Of course, it is easy in hindsight to criticise the Maestro and the Montego for being dull, but they were both good cars in search of better styling and tightened build quality. The fact that they failed shows that the public would no longer blindly buy cars, simply by the fact that they were produced by the Midland company.
It is a shame, however, because as stated before, both cars were vastly better in relation to the competition, than the Allegro and Marina had been a decade previously.
The company did produce some desirable cars in the period of the Maestro and Montego, but they were all Honda-engineered and it is easy to see why Graham Day and George Simpson both beat a path to Honda’s door.
Rover stopped being an independent producer of volume cars as a direct consequence of the Maestro and Montego’s failure in the marketplace and the blame for this can only be laid at the feet of a logistical situation that prevented the company from thoroughly developing parallel programmes – and allowing the Maestro and Montego to endure an eight-year gestation.
Car failure costs its factory too
Also their failure resulted in the demise of Cowley South Works, one of the traditional centres of British car manufacturing, a tragedy in itself. But who was to blame? We know that Alec Issigonis created the Mini and Spen King was the father of the Range Rover, but who was the mastermind behind the Maestro and Montego?
Was it Spen King and Gordon Bashford who conceived the basic layout? What part did Derek Whittaker, Managing Director of Leyland Cars play in all this? How much direct involvement did Michael Edwardes and Ray Horrocks have?
We know that David Bache approved the styling at the expense of Harris Mann’s more modernist design. How much did Ray Bates and Joe Farnham contribute to the debacle? How culpable was Harold Musgrove in not effectively getting a grip on the design process, some of which appears to have resulted in a clash of egos and allowing a flawed car reach the market place?
Conclusion: why did Maestro fail?
It appears that the Maestro and Montego had many fathers, none of whom wanted to take direct responsibility for the resulting product. It was the archetypal car by committee so despised by Sir Alec Issigonis.
Perhaps it was always going to be a tall order to take on the American-owned giants in the fleet market, but the Cowley twins lacked serious private buyer appeal as well in the decade that Peugeot demonstrated how a company with a dowdy image could re-invigorate itself with stylish new cars the public wanted to buy.
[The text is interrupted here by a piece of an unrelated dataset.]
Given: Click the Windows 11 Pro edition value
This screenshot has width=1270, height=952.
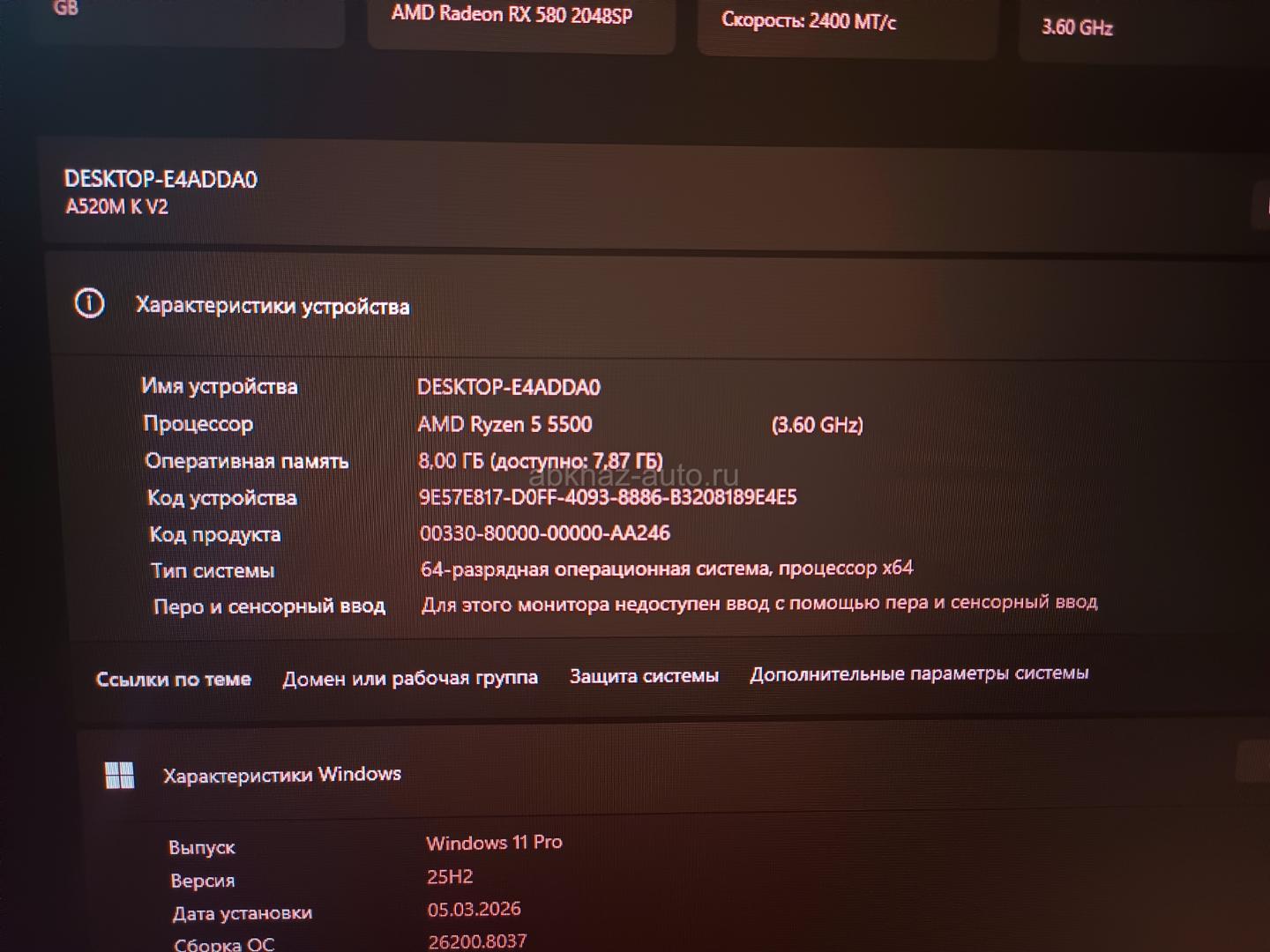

It could be argued that the Maestro and Montego were the most significant British cars since the Mini – for all the wrong reasons. The future now lay in managed decline and Anglo-Japanese co-operation. The way the Honda-designed cars subsequently turned out would indicate that there was real talent in the company; it is a shame that they were not there to influence and accelerate the development of the Maestro and Montego.